Waller has been an advocate of lowering interest rates, pointing to weakness in the labor market as justification for cutting now rather than waiting.

Bowman has also expressed support for reducing rates.

“As we think about the path forward, it is time to consider adjusting the policy rate,” Bowman said during a June 23 speech in Prague, Czech Republic.

Like Waller, Bowman also said that downside risks to the labor market could begin forming.

Headline employment data indicate a healthy job market, with the unemployment rate hovering slightly above 4 percent.
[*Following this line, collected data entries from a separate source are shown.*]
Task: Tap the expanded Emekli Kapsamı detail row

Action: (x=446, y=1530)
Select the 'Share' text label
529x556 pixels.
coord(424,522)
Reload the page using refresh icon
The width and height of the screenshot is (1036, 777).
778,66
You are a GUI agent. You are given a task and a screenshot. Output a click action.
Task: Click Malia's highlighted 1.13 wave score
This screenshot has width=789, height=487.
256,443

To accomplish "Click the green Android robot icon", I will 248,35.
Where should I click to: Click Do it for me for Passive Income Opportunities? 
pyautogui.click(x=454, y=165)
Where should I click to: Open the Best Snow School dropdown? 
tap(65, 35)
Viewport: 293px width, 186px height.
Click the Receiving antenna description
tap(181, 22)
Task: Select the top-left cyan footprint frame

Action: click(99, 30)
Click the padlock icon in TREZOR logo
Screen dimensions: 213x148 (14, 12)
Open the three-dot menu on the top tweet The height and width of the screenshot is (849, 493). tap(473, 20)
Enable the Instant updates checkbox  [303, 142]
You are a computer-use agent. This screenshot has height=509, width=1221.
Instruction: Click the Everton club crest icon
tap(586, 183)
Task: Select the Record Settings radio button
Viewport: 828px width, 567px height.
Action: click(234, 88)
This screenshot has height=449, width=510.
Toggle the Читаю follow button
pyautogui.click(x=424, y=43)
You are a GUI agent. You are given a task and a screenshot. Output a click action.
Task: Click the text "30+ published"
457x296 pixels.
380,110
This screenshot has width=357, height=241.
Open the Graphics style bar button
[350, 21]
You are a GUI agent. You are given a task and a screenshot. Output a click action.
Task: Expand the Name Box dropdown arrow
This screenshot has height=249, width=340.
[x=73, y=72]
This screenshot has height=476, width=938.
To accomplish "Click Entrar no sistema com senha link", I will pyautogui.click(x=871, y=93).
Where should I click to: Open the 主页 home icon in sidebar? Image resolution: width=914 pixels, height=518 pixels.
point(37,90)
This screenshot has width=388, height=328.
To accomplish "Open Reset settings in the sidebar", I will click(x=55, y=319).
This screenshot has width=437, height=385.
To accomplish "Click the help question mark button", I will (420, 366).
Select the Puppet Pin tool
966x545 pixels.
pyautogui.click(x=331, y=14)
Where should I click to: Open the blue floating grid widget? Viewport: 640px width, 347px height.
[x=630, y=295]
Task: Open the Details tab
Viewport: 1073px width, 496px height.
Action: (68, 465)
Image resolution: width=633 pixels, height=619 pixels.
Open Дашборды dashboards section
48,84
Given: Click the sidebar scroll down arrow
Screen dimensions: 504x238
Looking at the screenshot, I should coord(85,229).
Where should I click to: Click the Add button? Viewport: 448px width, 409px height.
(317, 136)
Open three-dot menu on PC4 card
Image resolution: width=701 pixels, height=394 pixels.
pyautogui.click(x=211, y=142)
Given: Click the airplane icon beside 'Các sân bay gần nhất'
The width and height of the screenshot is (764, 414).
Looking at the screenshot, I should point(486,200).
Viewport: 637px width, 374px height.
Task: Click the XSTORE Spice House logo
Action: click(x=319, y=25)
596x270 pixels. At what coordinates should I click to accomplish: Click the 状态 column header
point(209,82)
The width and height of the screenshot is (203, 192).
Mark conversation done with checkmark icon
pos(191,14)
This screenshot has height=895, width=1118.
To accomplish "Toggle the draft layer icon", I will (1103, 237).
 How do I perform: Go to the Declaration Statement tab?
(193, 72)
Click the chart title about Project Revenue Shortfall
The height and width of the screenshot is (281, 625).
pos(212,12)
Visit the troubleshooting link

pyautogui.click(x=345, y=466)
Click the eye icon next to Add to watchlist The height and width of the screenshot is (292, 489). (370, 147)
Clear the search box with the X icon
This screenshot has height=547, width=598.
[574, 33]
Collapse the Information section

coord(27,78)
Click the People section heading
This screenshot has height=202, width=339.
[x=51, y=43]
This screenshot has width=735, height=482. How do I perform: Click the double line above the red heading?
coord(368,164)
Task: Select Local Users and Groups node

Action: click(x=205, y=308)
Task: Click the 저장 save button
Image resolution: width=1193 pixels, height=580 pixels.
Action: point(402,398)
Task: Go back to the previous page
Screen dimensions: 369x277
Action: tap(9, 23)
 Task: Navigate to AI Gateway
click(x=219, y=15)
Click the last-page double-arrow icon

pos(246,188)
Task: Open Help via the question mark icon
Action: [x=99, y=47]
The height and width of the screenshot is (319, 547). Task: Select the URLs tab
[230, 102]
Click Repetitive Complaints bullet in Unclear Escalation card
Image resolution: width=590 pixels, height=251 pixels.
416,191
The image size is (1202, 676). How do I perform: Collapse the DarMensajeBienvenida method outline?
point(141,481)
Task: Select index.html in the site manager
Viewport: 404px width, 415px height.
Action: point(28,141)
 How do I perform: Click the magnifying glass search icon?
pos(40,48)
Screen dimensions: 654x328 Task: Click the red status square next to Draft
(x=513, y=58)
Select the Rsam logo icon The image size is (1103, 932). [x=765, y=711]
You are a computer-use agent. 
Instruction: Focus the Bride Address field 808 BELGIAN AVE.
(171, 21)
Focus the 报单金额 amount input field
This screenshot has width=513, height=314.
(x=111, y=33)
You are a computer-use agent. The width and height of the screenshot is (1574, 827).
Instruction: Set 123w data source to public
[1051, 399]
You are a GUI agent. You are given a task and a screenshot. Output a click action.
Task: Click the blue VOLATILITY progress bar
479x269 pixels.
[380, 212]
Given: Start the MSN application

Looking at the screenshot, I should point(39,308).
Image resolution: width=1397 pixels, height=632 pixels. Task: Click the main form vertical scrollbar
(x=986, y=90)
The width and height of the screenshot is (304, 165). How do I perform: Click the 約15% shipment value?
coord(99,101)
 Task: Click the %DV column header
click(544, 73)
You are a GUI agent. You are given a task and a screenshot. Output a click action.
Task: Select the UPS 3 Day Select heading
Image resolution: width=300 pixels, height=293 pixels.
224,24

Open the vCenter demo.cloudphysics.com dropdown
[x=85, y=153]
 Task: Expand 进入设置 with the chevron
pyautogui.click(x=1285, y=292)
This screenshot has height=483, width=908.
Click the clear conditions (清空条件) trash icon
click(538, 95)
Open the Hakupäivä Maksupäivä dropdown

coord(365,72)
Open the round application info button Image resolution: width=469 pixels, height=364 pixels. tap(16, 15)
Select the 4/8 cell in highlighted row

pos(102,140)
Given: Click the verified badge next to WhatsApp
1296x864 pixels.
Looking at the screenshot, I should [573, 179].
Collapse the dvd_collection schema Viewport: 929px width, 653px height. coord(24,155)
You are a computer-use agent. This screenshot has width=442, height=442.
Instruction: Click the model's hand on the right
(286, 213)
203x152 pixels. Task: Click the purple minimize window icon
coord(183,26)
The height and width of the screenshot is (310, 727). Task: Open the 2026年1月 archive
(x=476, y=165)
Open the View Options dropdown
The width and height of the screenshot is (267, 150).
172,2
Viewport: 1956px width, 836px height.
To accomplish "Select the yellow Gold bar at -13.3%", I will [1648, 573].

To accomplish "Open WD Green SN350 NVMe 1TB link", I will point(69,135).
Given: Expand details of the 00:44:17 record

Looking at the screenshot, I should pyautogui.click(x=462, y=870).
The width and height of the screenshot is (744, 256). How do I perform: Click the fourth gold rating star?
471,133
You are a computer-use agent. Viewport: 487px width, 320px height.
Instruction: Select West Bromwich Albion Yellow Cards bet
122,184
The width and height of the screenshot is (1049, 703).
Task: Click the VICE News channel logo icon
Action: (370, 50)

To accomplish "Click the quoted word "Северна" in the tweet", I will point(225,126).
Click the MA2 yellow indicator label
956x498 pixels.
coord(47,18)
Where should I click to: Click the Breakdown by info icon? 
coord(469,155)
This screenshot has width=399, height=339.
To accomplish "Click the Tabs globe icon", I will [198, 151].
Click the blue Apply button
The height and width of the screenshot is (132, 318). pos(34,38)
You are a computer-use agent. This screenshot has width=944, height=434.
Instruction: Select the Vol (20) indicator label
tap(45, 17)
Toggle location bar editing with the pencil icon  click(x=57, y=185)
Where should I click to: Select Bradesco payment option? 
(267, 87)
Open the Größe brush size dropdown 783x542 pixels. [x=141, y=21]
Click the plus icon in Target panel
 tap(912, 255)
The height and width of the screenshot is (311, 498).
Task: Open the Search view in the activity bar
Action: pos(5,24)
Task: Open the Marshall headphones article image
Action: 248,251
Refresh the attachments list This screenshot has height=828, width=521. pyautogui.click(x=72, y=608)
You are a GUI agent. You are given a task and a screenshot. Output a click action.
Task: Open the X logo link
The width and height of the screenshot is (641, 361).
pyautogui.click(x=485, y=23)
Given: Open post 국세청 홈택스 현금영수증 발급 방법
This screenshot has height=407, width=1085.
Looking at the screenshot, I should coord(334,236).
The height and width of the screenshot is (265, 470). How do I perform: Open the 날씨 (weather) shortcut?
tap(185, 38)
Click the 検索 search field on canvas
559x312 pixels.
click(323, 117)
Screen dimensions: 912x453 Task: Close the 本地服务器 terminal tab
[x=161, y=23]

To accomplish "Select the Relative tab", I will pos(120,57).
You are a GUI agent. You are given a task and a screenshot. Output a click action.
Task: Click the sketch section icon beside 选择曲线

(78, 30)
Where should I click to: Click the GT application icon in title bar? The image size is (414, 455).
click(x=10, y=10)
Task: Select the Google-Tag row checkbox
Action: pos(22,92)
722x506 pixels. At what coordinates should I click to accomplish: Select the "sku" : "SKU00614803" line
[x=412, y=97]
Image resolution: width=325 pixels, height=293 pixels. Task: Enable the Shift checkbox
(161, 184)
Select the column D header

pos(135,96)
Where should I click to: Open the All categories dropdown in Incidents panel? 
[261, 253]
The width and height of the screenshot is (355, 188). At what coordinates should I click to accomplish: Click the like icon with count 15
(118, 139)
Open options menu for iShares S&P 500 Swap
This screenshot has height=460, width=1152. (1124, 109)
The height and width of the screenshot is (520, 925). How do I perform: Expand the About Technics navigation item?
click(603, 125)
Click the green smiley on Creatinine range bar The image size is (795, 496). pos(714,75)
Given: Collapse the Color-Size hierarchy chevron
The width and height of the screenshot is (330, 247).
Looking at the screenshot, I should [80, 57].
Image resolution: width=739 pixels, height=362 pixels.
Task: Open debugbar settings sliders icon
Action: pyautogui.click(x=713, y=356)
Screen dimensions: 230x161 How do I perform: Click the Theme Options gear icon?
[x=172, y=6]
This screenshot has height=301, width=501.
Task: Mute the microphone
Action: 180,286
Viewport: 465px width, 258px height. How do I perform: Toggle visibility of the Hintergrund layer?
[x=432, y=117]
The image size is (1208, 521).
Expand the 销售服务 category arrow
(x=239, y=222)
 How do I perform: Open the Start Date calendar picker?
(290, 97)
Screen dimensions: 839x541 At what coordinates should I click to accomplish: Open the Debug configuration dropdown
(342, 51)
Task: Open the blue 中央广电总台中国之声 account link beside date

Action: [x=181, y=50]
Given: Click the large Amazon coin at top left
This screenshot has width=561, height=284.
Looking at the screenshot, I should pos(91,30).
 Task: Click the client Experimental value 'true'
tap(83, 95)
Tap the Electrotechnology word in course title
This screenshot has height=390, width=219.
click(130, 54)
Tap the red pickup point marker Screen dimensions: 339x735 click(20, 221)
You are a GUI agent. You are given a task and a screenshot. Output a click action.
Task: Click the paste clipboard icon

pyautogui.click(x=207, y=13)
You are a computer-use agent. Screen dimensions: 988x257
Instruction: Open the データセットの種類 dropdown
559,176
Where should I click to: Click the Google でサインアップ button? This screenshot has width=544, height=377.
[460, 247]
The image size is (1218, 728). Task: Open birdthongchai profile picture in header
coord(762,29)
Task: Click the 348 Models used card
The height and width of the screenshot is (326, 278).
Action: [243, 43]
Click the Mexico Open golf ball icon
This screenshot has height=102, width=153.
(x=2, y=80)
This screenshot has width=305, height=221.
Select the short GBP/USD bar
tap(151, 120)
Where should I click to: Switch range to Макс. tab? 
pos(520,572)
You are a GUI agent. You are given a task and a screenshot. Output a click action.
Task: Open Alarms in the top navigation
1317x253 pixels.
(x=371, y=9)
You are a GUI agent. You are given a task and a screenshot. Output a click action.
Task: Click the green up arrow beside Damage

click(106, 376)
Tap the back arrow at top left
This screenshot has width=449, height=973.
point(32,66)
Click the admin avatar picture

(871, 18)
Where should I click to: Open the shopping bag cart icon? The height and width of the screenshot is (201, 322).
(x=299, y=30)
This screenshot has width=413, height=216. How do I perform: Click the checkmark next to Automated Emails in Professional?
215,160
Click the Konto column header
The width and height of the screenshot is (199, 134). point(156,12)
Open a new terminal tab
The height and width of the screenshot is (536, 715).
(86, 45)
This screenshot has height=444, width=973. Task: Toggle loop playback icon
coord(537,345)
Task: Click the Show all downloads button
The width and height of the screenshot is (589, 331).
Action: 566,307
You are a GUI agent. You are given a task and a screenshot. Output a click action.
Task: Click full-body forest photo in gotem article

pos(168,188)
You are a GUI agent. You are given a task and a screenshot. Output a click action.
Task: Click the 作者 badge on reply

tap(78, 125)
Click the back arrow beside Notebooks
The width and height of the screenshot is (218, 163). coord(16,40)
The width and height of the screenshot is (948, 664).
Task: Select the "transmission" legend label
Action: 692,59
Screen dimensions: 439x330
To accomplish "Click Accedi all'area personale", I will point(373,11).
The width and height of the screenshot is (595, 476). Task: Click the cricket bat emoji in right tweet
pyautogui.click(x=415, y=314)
However, according to Waller, a closer examination of the data reveals fading momentum.

“Once we account for expected data revisions, private-sector payroll growth is near stall speed, and other data suggest that the downside risks to the labor market have increased,” he said at a July 17 New York University event.

Appearing before the New York Association for Business Economics, New York Federal Reserve President John Williams said that he is beginning to see higher inflation driven by tariffs. In the coming months, he said, the effects should begin to be realized.

“Overall, I expect tariffs to boost inflation by about 1 percentage point over the second half of this year and the first part of next year,” Williams said in prepared remarks.

The Bureau of Economic Analysis will release the central bank’s preferred inflation measure—the personal consumption expenditures (PCE) price index—on July 31.

According to the Cleveland Fed’s Inflation Nowcasting estimate, inflation in the headline PCE price index is expected to come in at 2.5 percent for June from 2.3 percent in the previous month. Core PCE inflation, which excludes volatile food and energy prices, is expected to remain steady at 2.7 percent.